------ Supplied passage
Of course, the entire purpose for swearing in on a Bible is not in endorsement of the values and beliefs espoused by Christianity, but rather is akin to swearing “on my honour” or “on the lives of my children” – a commitment on something that the swearer values. The whole idea of “swearing in” is a bit of an antiquated principle in itself, something that became amply clear with commenters mentioning that sworn-in witnesses to a criminal trial lied through their teeth, whilst a Muslim, having sworn on a Koran, told the unblemished truth. In a country where well under ten per cent of the population are regular church attendees (church attendance may be an unrealistic signifier of Christian attitudes, but good enough to go on), the reverence with which the other 90% of the population hold the Bible has to be open to question.

So swearing in a devout Muslim on a Koran has got to be at least as fit-for-purpose as swearing in an agnostic, atheist or non-practicing lapsed-catholic on a Bible. You might as well ask whether the specific bible in question is a King James or The Message. But let’s put that aside for now.

What is more revealing in the invective against Mr Husic’s choice to swear in on a Koran (and the fact that he was allowed to do so) is the strong undercurrent of disquiet, that this is part of a push by global Islam to overthrow good, God-fearing democracies the world over and replace them with sharia law and an adherence to the world caliphate. You might be forgiven for thinking that this sort of thought belongs to the rantings of extremists, but talkback radio and the sheer volume of such comments on Mr Husic’s Facebook page indicate that it’s a scarily common belief.

It is certainly true that some Muslims want to see the whole world under the reign of the Islamic caliphate and an end to secular or Christian societies everywhere. It is also certainly true that some Christians are kiddie-fiddlers. That does not mean that most, or even many, Muslims are advocates of violent jihad, and it does not mean that most, or even many, Christians abuse children. Both of these are cherry picking generalisations, and both of them show, if evidence were needed, that large groups of people can be tarnished by the actions of a very small subset of rotten apples.

Ed Husic was abused, in reality, not for swearing on a Koran, but for having the temerity to be a Muslim (and not hide it). Whatever you think about violent jihad and Islam, most commentators and experts argue that moderate Islam, as opposed to various extremist strands, does not approve of nor lead to violent behaviour, much less terrorism. (I don’t have statistics as to the various flavours of Islam and their number of proponents – although this might be very interesting information.) But say the word “Muslim” and thoughts immediately turn towards hijacked planes and suicide bombers. Every time an act of jihad is reported – even those which got no further than some inchoate ideas and rough planning – this association is reinforced. And stories of Muslim moderates serving their communities, or acting as loving, doting parents, or accepting their adopted home’s standards to the point of being selected as parliamentary secretary to the Prime Minister of Australia, are either not reported or dismissed as fraudulent or mendacious.
------------
> [Exercise objective]: Copy the part of the Ed Husic swearing-in article that runs from "So swearing in" up to and including "scarily common belief.", word for word.
------ Data shown
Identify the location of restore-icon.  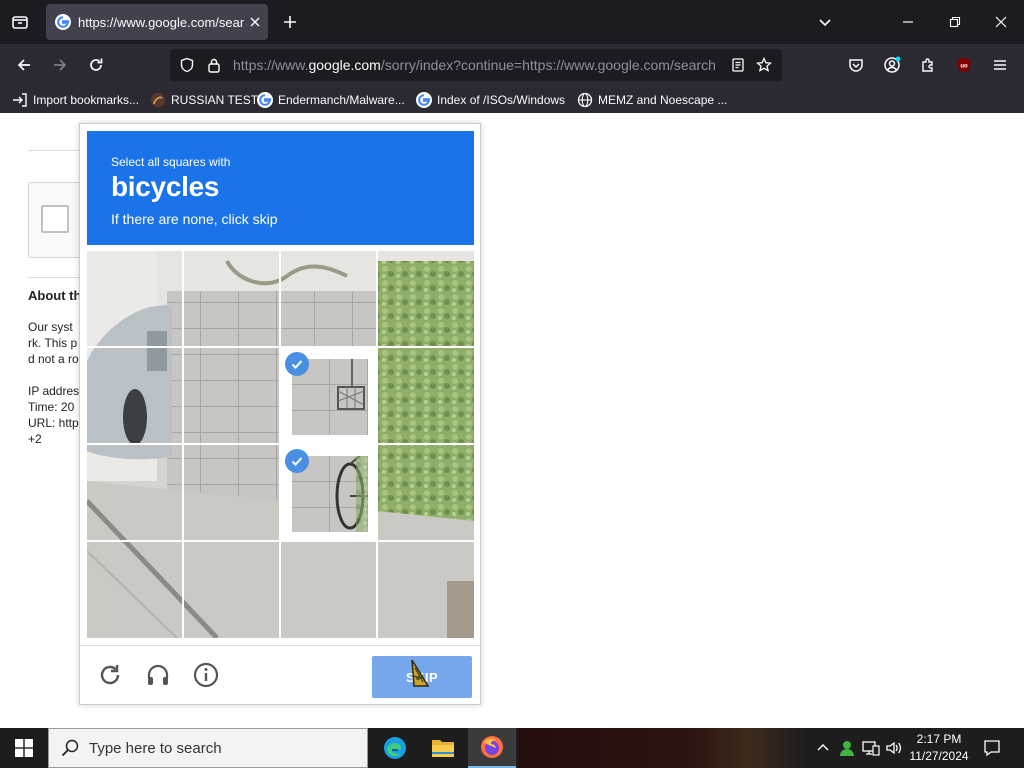
(955, 22).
------------
> [Result for this task]:
So swearing in a devout Muslim on a Koran has got to be at least as fit-for-purpose as swearing in an agnostic, atheist or non-practicing lapsed-catholic on a Bible. You might as well ask whether the specific bible in question is a King James or The Message. But let’s put that aside for now.

What is more revealing in the invective against Mr Husic’s choice to swear in on a Koran (and the fact that he was allowed to do so) is the strong undercurrent of disquiet, that this is part of a push by global Islam to overthrow good, God-fearing democracies the world over and replace them with sharia law and an adherence to the world caliphate. You might be forgiven for thinking that this sort of thought belongs to the rantings of extremists, but talkback radio and the sheer volume of such comments on Mr Husic’s Facebook page indicate that it’s a scarily common belief.